- **TASK**
Give every line of the records below as a JSON list of strings, one string per line, skipping blank lines and leaving the pictures out.

- **DATASET EXCERPTS**
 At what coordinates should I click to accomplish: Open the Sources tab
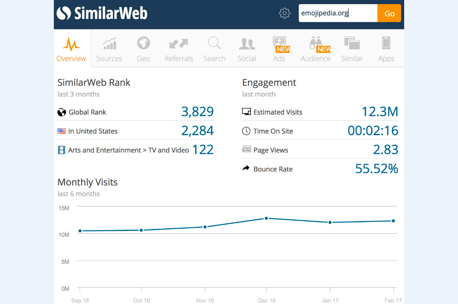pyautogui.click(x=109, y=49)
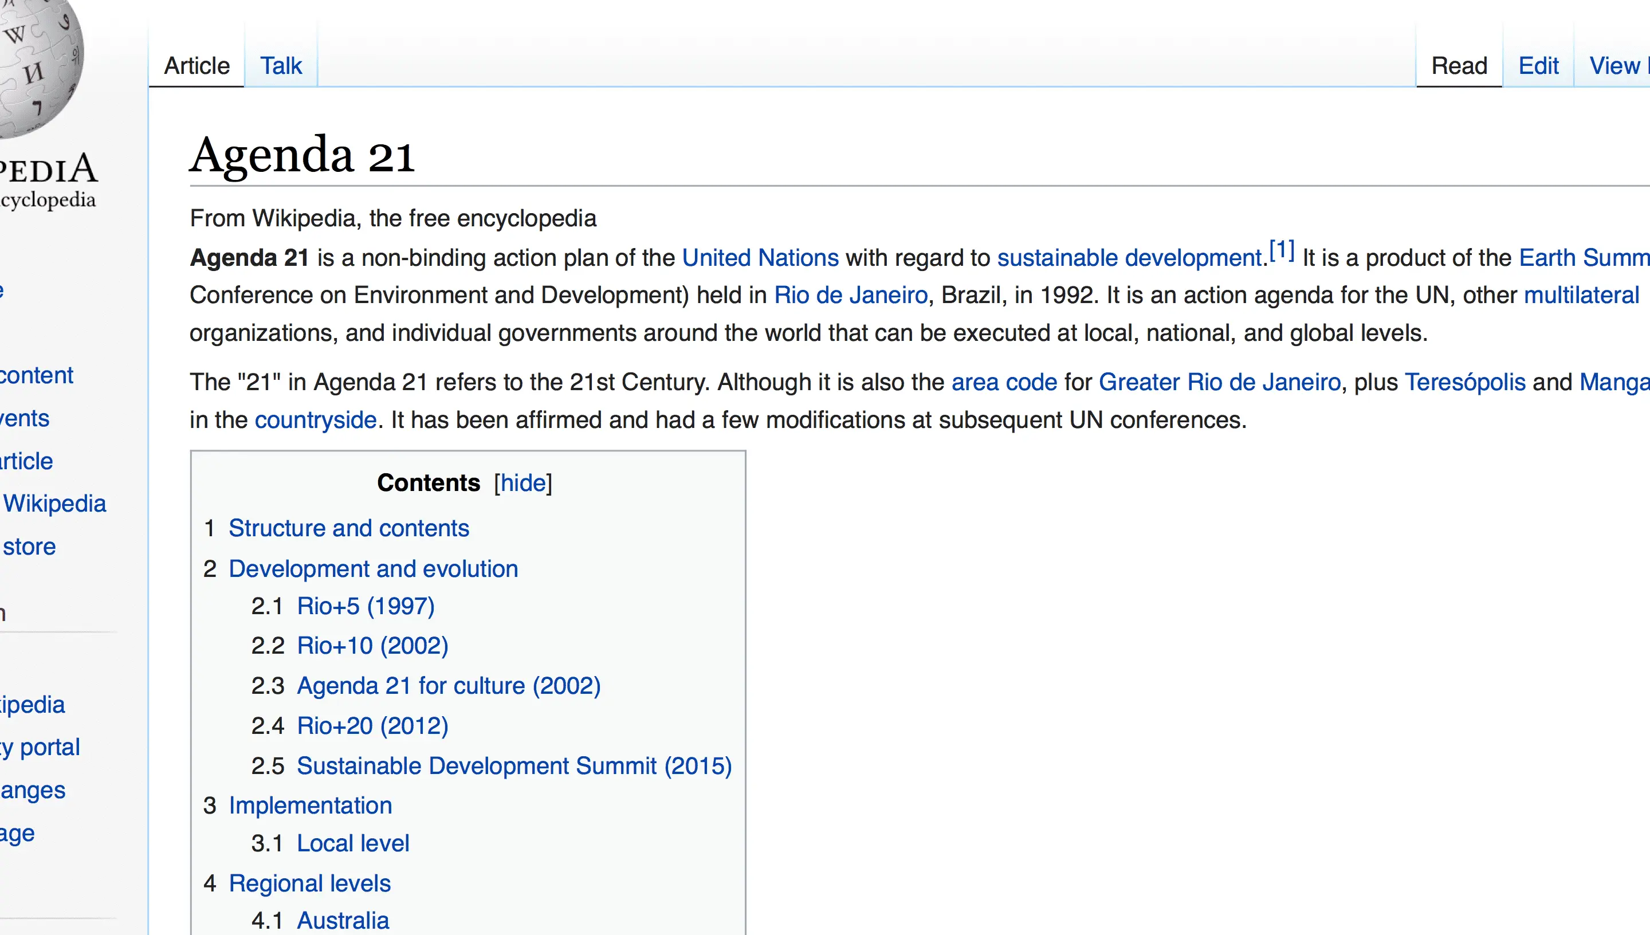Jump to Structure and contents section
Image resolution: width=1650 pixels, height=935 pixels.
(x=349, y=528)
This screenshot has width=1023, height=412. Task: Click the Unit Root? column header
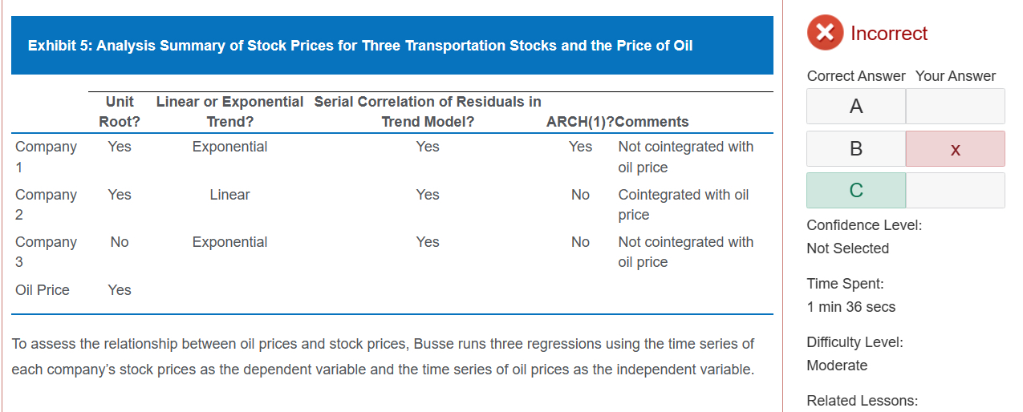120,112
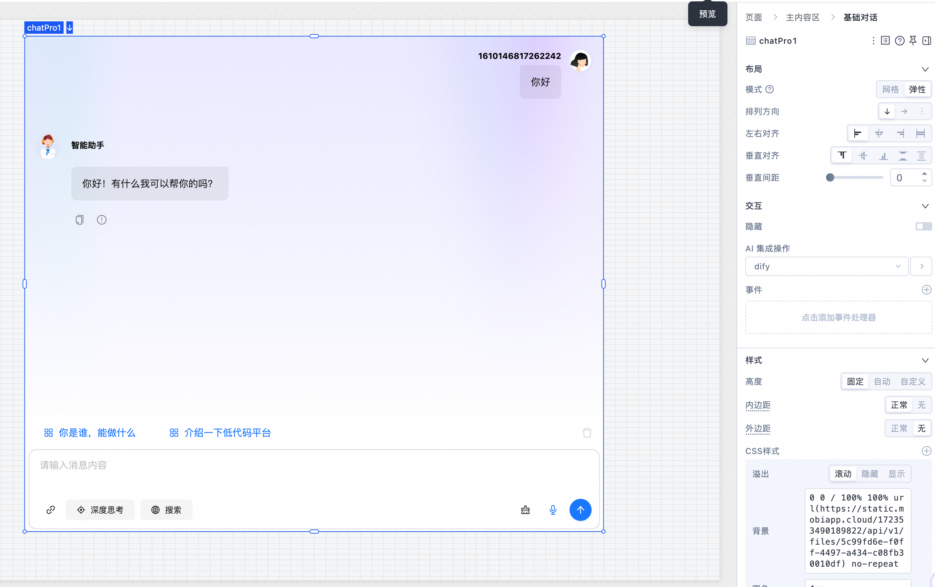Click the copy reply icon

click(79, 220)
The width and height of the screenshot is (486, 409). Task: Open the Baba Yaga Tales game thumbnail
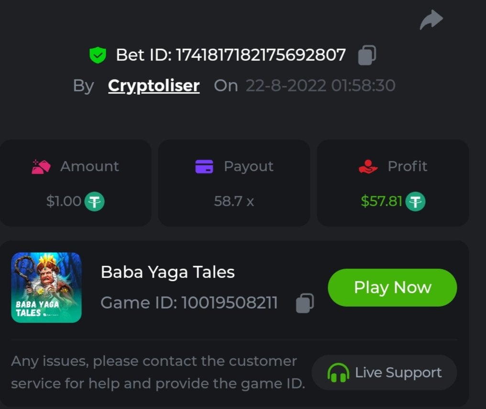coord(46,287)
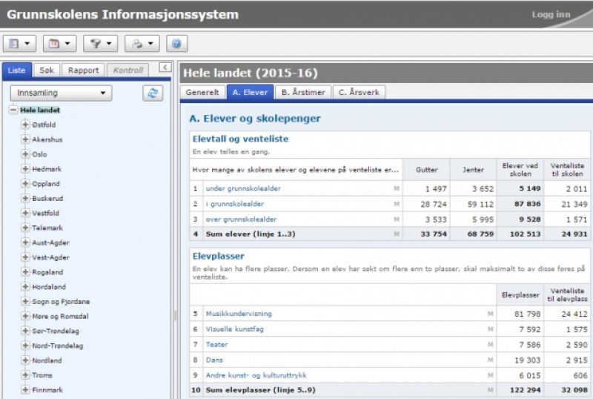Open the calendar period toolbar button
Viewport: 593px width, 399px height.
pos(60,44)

- **CORRECT RESULT**
[
  " At what coordinates should I click to accomplish: Open the Sources tab",
  "pyautogui.click(x=109, y=49)",
  "Jump to Structure and contents section",
  "Image resolution: width=1650 pixels, height=935 pixels.",
  "(x=349, y=528)",
  "This screenshot has width=1023, height=412. Task: Click the Unit Root? column header",
  "120,112",
  "Click the copy reply icon",
  "click(79, 220)",
  "The width and height of the screenshot is (486, 409). Task: Open the Baba Yaga Tales game thumbnail",
  "coord(46,287)",
  "Open the calendar period toolbar button",
  "Viewport: 593px width, 399px height.",
  "pos(60,44)"
]